> _Input material_:

--- begin ---

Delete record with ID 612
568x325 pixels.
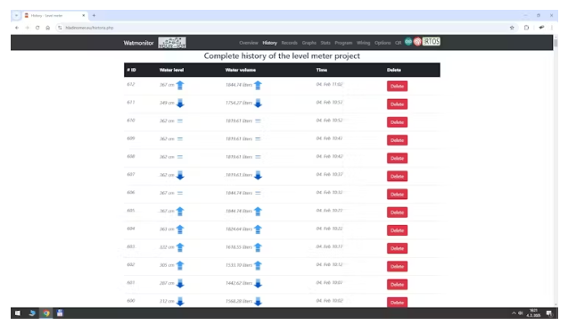tap(397, 86)
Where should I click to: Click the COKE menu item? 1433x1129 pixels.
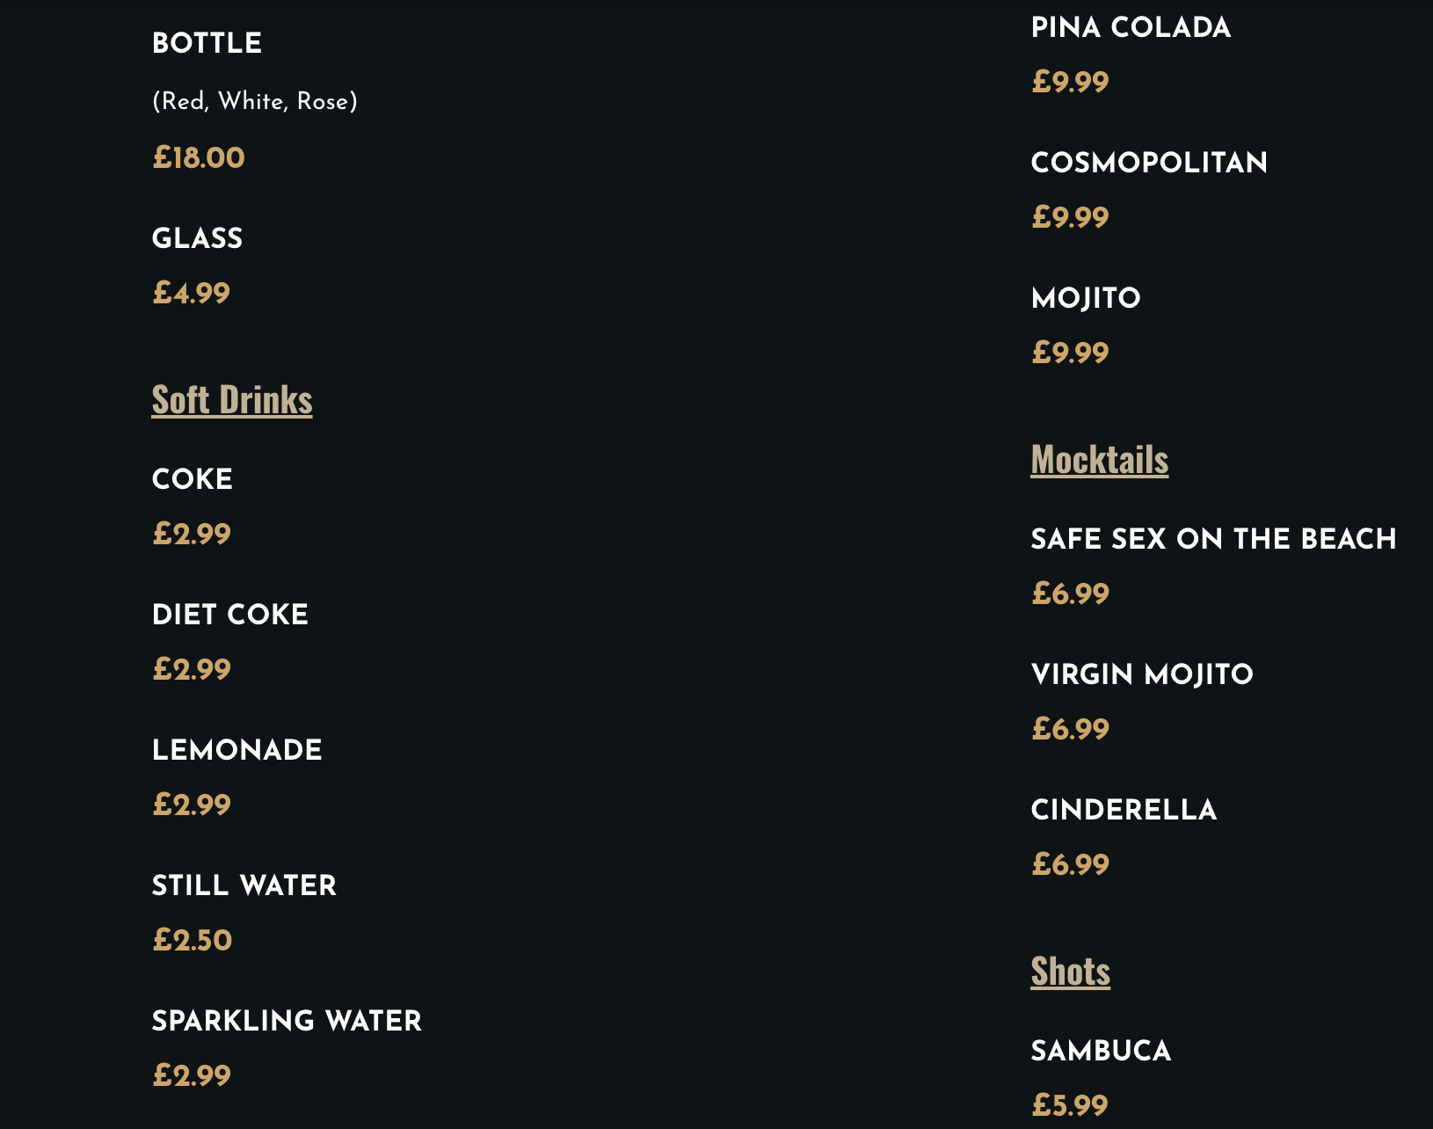[x=193, y=479]
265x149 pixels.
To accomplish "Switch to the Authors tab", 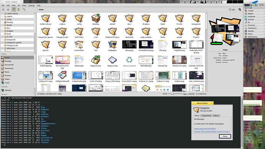I will pos(216,116).
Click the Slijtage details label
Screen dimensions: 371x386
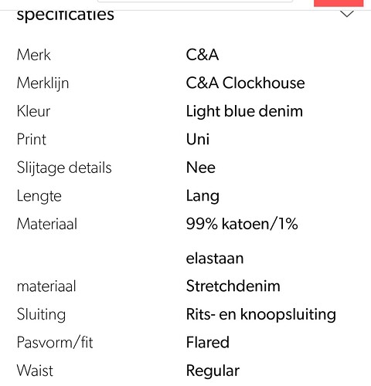pos(64,168)
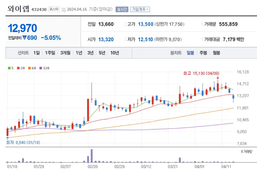The image size is (257, 173).
Task: Select the currently active 일봉 tab
Action: coord(190,53)
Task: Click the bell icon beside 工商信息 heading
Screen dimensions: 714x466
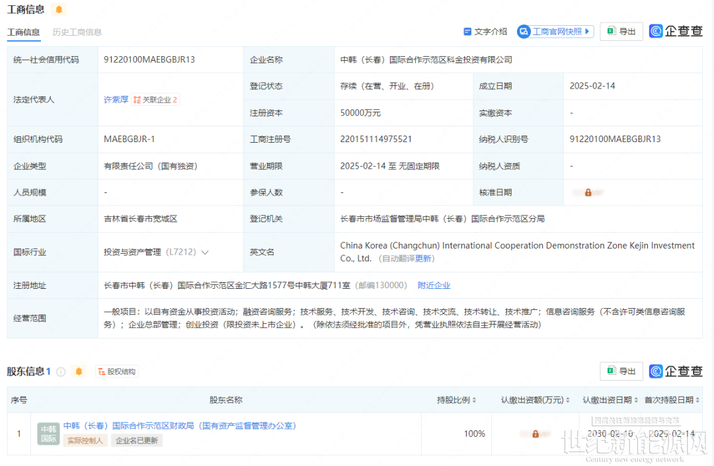Action: coord(60,9)
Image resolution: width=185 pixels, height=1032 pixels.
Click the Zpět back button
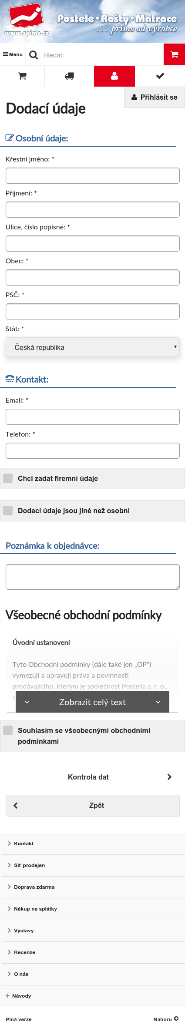[92, 806]
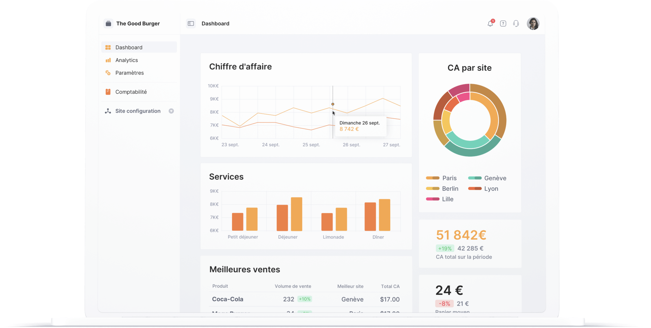The image size is (651, 328).
Task: Click the Comptabilité clipboard icon
Action: click(108, 92)
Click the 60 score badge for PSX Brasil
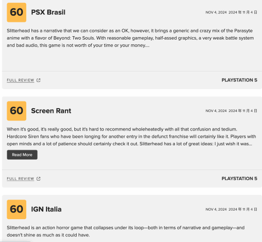262x242 pixels. pyautogui.click(x=17, y=12)
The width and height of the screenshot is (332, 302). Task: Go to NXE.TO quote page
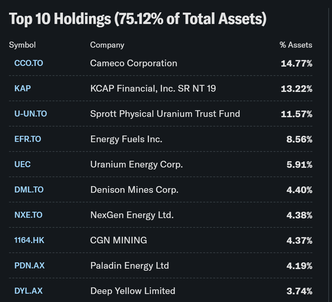[x=28, y=215]
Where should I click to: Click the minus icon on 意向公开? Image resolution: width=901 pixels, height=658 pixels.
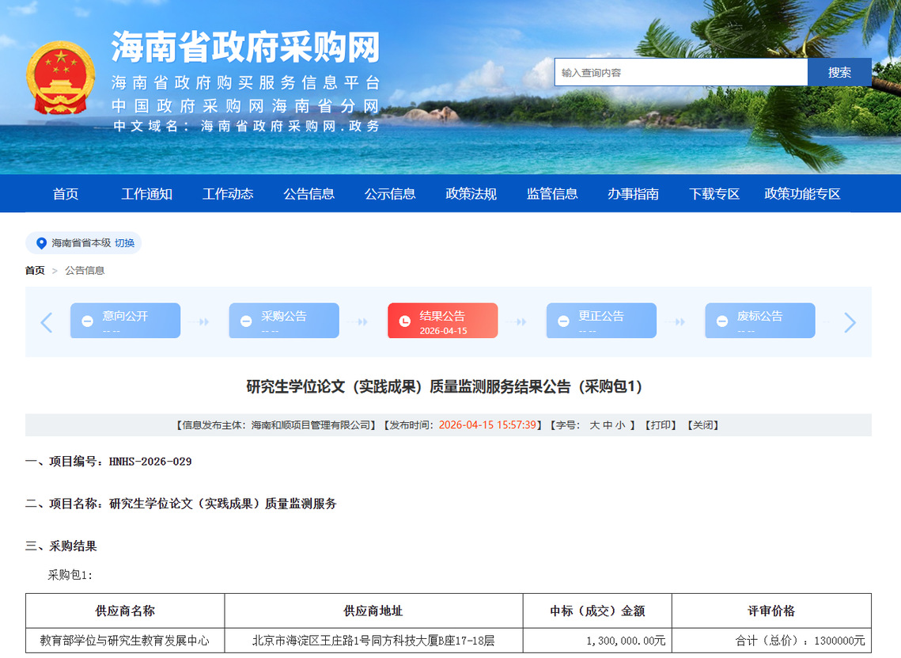coord(88,321)
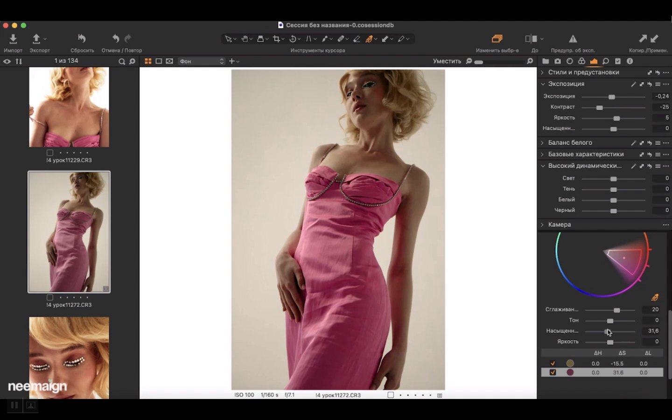Viewport: 672px width, 420px height.
Task: Pick a color with the orange eyedropper
Action: tap(655, 297)
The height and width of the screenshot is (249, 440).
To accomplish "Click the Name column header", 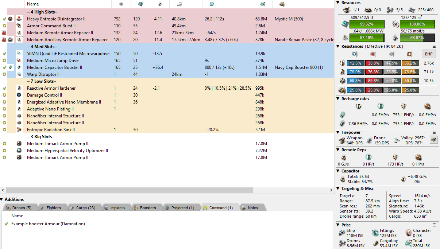I will click(33, 4).
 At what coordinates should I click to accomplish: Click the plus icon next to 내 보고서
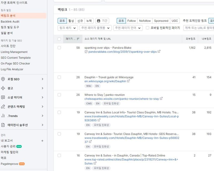point(43,140)
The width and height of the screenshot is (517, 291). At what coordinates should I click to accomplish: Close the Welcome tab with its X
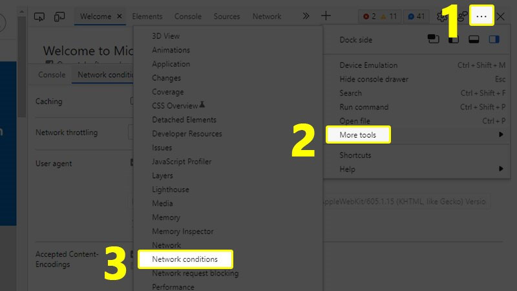point(120,16)
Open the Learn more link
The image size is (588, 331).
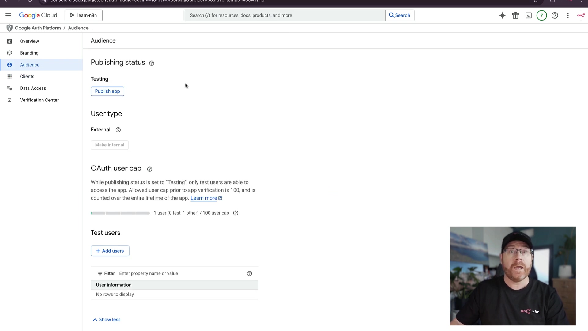[x=204, y=198]
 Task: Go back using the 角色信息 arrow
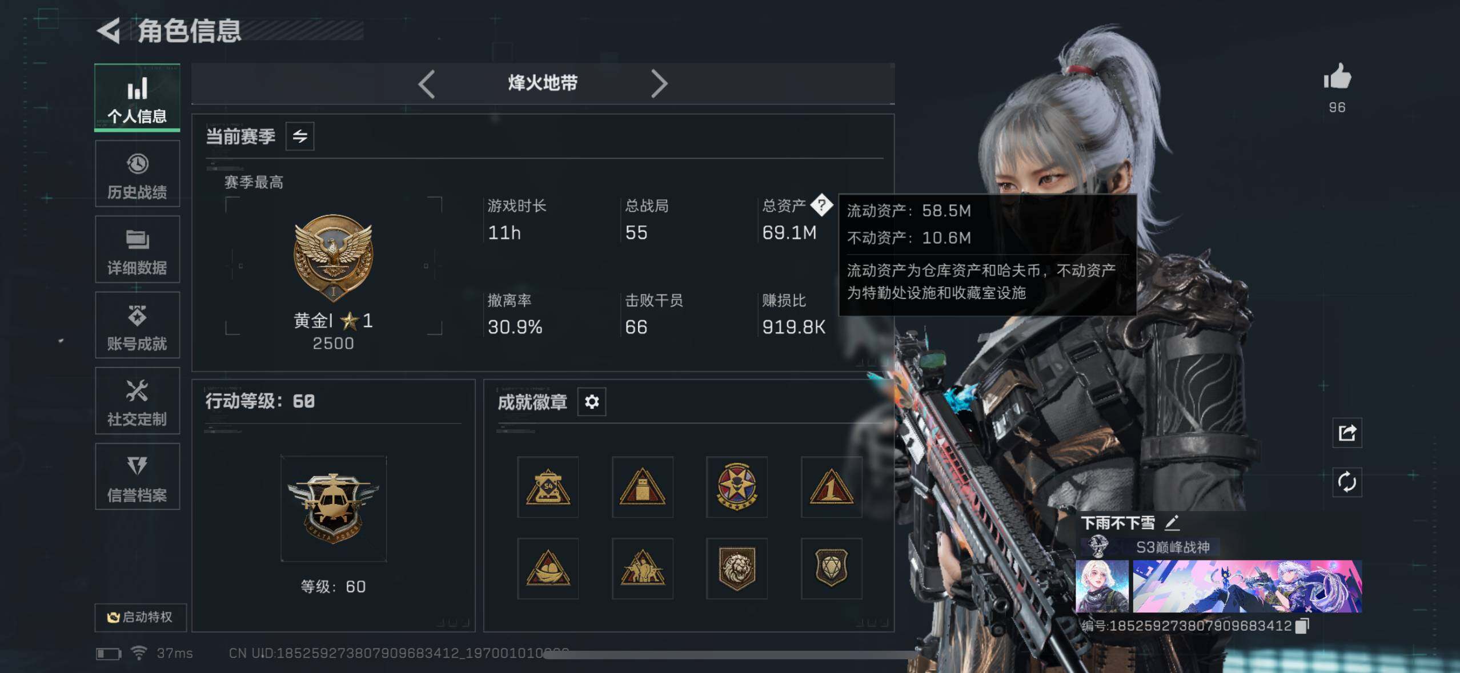(109, 30)
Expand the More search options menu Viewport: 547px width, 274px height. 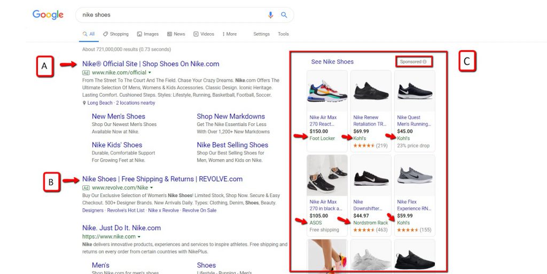(x=229, y=34)
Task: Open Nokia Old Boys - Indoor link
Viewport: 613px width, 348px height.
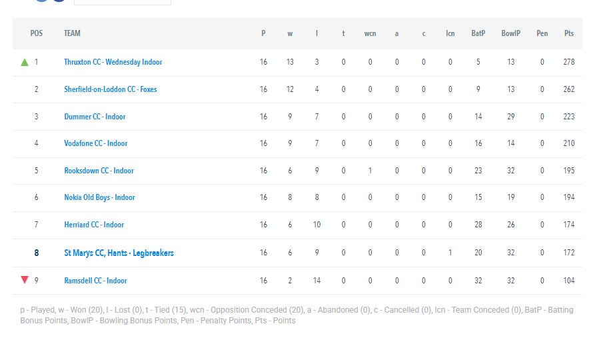Action: pyautogui.click(x=99, y=197)
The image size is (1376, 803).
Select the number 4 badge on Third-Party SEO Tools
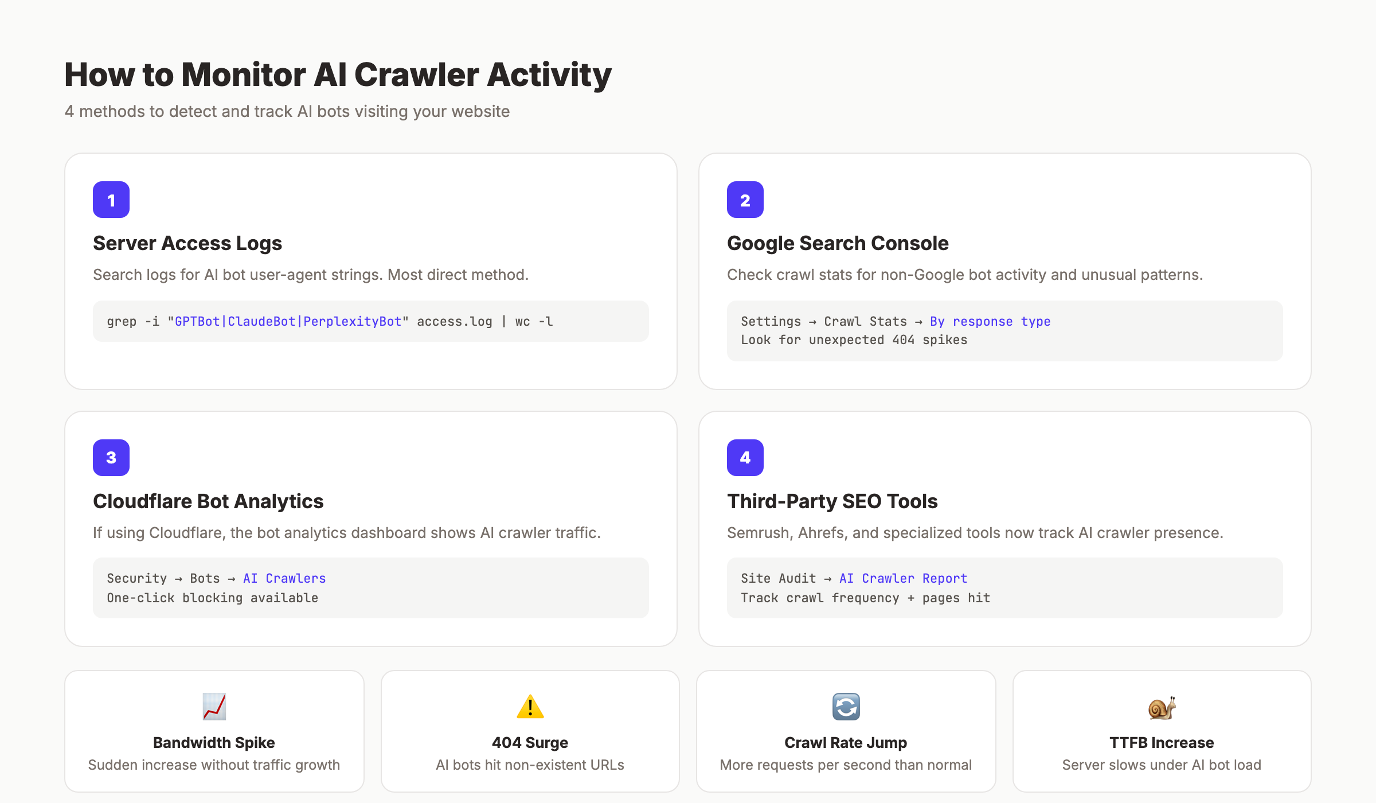point(745,458)
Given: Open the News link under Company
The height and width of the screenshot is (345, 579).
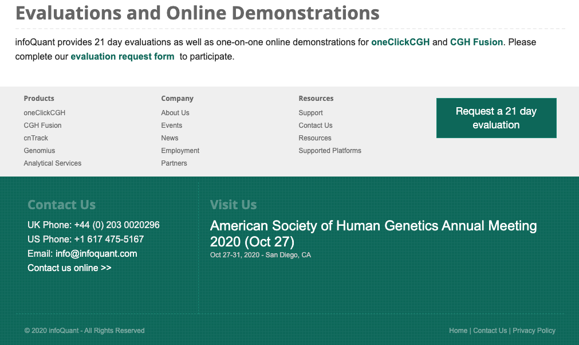Looking at the screenshot, I should pyautogui.click(x=170, y=138).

--- end ---

> _Aim_:
Render the data as a JSON array of strings, one string per line, starting at the line that contains "Image resolution: width=185" and stopping after the line that contains "[x=28, y=215]". Omit blank lines and leave the pictures out.

> _Exercise solution_:
[
  "Image resolution: width=185 pixels, height=1032 pixels.",
  "Click the Zpět back button",
  "[92, 806]",
  "The image size is (651, 328).",
  "Task: Click the Comptabilité clipboard icon",
  "Action: click(108, 92)",
  "Click the 60 score badge for PSX Brasil",
  "262x242 pixels. pyautogui.click(x=17, y=12)",
  "The width and height of the screenshot is (332, 302). Task: Go to NXE.TO quote page",
  "[x=28, y=215]"
]